Sunday, December 6, 2020

Guayabera Shirt

Guayabera Shirt  

The guayabera also known as Camisa de Yucatán (Yucatán Shirt) is a men's summer shirt, worn outside the trousers, distinguished by two vertical rows of closely sewn pleats running the length of the front and back of the shirt. Typically made of linen, silk, or cotton, and appropriate for hot or humid weather, guayaberas are popular in Cuba, the Caribbean (especially the Dominican Republic, and Puerto Rico), Mexico, Central America, South America, Southeast Asia, the south of Spain and Portugal.


The exact origin of the garment is unknown, although some sources attribute the shirt to the people of the Philippines who introduced the design to Mexico. Specifically, the design is believed to be from the lace-like white Philippine barong Tagalog, which has documented origins in the Philippines prior to the arrival of the Spanish. It made its way to Cuba through Mexico via the Manila-Acapulco galleon trade .

Some scholars dispute the Philippine origin based on perceived design differences. The barong traditionally does not have pockets and has an intricate U-shaped embroidery around the chest (the pechera) which is mostly absent in Cuban guayaberas.Guayaberas are also made from linen or cotton, and not the expensive piña or abacá sheer fabrics used in formal barong (although informal barong worn by the lower classes in the Philippines use common opaque fabrics like linen).

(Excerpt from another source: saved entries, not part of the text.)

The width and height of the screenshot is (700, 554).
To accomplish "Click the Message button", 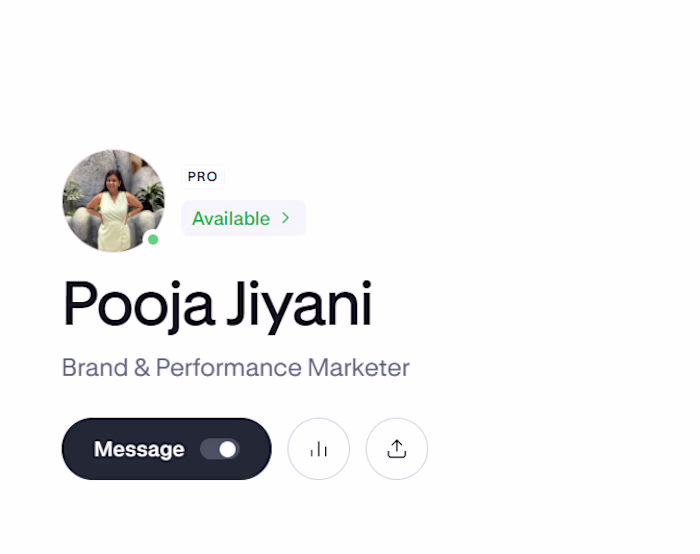I will (167, 449).

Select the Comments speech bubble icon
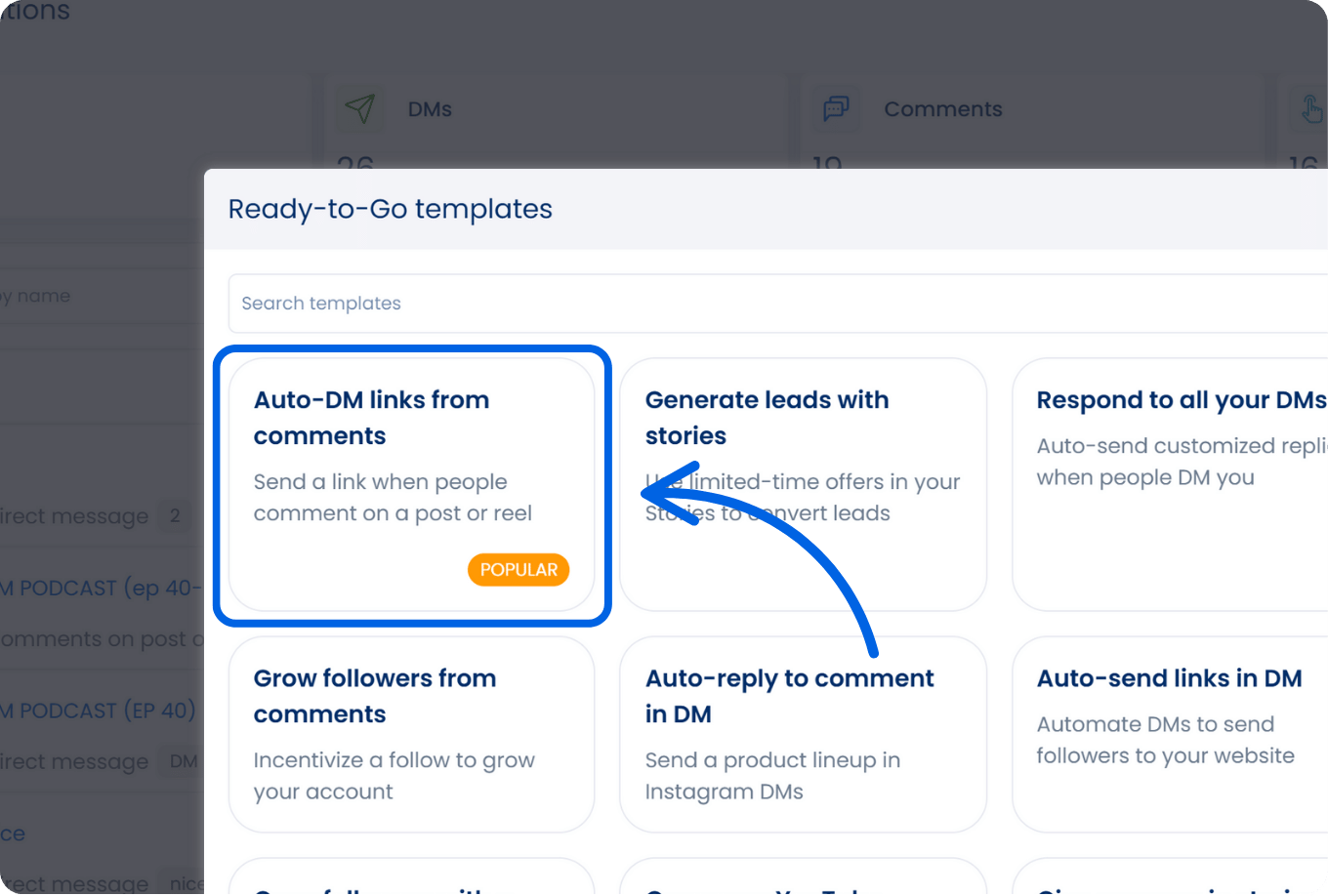point(836,108)
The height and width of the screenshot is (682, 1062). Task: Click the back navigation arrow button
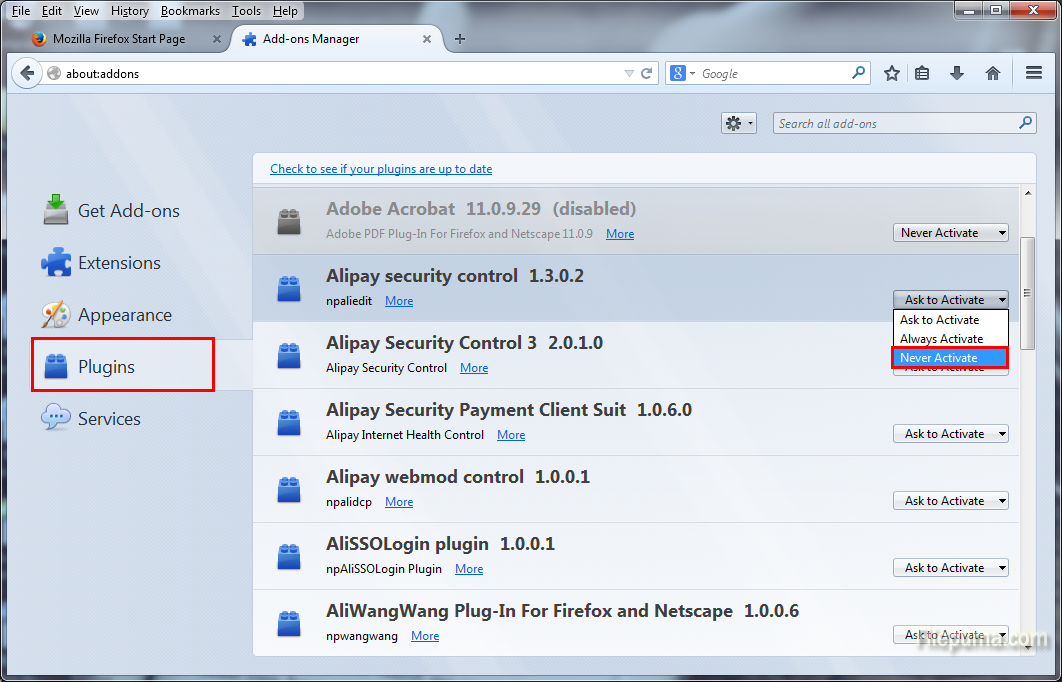pyautogui.click(x=27, y=73)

However, guayaberas in Mexico also have chest designs like pleats and embroidery similar to the barong (and in contrast to Cuban guayaberas); and they can range from having no pockets, to having one, two, or four. This is the reason why Mexicans also claim that it originated from either the state of Veracruz or the Yucatán Peninsula. In Mexico, the same basic style is also known as the "camisa de Yucatán" (Yucatán shirt) or "wedding shirt".


Long or short sleeves, the more common being the short-sleeved version, having a cuffed sleeve with a single decorative button.

Either two or four patch pockets and two vertical rows of alforzas (fine, tiny pleats, usually ten, sewn closely together) run down the front and three down the back of the shirt. The pockets are detailed with alforzas that are identical to, and aligned with, the alforzas on the body of the shirt.

The top of each pocket is usually adorned with a matching shirt button, as are the bottoms of the alforza pleats. Vertical rows of adjusting buttons are often used at the bottom hem. While most versions of the design have no placket covering the buttons, a few newer designs do.

Some shirt designs include slits on either side, and these include two or three buttons. The bottom has a straight hem, and is never tucked into the trousers.

Though traditionally worn in white and pastels, guayaberas are now available in many solid colors. Black guayaberas, embroidered with colorful flowers and with French cuffs, have for many decades been extremely popular in Mexico and are considered formalwear in some situations.

Wear and use

The guayabera is often worn in formal contexts, such as offices and weddings. In Cuba, the Dominican Republic, Mexico, and Puerto Rico, guayaberas are part of the traditional wear for men and may be considered formalwear. In 2010, Cuba reinstated the guayabera as the "official formal dress garment".